What Makes a Good Mortgage Lender?
You are about to make the most important financial decision in your life – Getting a mortgage. When it comes to mortgage, the competition is fierce and it is crucial that you choose your lender wisely. Here are a few characteristics that are common to all the good lenders.
1. A good lender is very detailed and particular about the documentation in pre-approval phase. You will never hear him say something like, “Don’t worry about the paperwork. It’s nothing to be serious about. We will manage.”
2. Whether it is about any glitch in your credit report, the closing date of a due fees or any update in the mortgage rate, a good lender is likely to keep you informed. He sends clear and constant messages rather than getting you confused in the technical jargons.
3. He may not offer you luring rates, but he will disclose all the fees and charges involved, hidden or otherwise.
4. He will never ask you to make your decision in haste.
5. He will have valuable resources to help you make an informed decision such as blogs, video posts, questionnaires, mortgage calculators and financial tools.
6. Good mortgage professionals ask for all the information they need upfront. If they feel you are not right for the loan or the loan is not right for you, they will clearly communicate it to you rather than luring you with plans that do not meet your needs.
7. He is organized and follows a standard protocol when it comes to processing your application.
8. He strives to offer you the best loan terms on your deal.
9. Before he offers his own propositions he listens and tries to understand your needs and financial caliber. He suggests plans that fit your mortgage needs well. He lets you make a choice rather than confining you to a plan that is profitable for him.
Make a Smart Choice
You should never hesitate to ask your lender his Good Faith Estimates (GFE) statements. To assess his credibility, you can look at the customer reviews. A review is the best tool to help you choose a lender on various parameters such as knowledge and responsiveness.
A smart way of spotting a bad lender is to ask questions, lots of them, both in the pre-approval and the post-approval phases. The questions can be related to loan program, interest rate, lender fees, monthly payment, etc.

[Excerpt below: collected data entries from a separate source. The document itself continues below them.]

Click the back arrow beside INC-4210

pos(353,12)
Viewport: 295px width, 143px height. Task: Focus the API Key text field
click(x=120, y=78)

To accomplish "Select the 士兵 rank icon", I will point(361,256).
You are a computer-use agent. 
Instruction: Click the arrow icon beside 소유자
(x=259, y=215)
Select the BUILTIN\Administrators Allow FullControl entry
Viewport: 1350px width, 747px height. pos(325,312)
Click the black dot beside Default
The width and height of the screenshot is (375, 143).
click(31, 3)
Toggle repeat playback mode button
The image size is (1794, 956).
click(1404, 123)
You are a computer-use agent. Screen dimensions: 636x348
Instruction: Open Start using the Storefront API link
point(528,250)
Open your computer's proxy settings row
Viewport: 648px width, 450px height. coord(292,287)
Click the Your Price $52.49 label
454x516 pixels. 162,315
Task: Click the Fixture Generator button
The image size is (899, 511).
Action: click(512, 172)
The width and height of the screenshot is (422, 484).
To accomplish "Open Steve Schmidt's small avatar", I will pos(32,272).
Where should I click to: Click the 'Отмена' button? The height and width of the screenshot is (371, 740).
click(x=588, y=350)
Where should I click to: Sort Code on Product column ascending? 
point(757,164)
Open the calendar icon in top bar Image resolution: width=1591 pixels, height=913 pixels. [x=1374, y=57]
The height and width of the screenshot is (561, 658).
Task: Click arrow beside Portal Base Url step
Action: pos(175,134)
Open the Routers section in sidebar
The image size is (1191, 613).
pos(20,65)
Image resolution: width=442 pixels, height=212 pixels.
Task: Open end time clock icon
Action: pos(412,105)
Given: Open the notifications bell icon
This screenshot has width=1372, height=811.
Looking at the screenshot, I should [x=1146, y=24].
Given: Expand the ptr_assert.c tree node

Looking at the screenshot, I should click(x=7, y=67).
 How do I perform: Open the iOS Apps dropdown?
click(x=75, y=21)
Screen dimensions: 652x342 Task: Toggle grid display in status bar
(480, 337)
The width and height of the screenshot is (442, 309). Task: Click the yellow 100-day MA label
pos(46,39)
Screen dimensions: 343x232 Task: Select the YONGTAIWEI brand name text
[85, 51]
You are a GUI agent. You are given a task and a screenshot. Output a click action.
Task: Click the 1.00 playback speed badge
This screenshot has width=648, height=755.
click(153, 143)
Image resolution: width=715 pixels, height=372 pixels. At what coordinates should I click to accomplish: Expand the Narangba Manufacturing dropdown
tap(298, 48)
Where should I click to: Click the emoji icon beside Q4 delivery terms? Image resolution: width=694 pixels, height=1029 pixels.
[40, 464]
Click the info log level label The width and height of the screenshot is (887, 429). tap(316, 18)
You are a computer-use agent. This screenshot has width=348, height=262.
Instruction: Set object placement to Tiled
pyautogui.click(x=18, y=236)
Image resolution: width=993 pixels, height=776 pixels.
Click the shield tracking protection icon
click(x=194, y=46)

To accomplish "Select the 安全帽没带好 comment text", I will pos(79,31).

Here are few examples –
● What is your best interest rate?
● How do you arrive at this rate?
● Can I lock the interest rate and if yes, how?
● What mortgage plans do you offer?
● Which one do you recommend and why?
● What are the closing costs?
● Is there a prepayment fee involved?
Listen to his answers carefully, is he too concerned about locking the sales, is he knowledgeable, is he resolving your mortgage needs?
If the lender is really good, chances are thick that you will hunt him rather than him hunting you down. Poor lenders rely on soliciting when it comes to finding a customer. In contrast, bad lenders find their customers through referrals from their loyal customers. Satisfied clients bring in new customers through positive reviews and testimonials.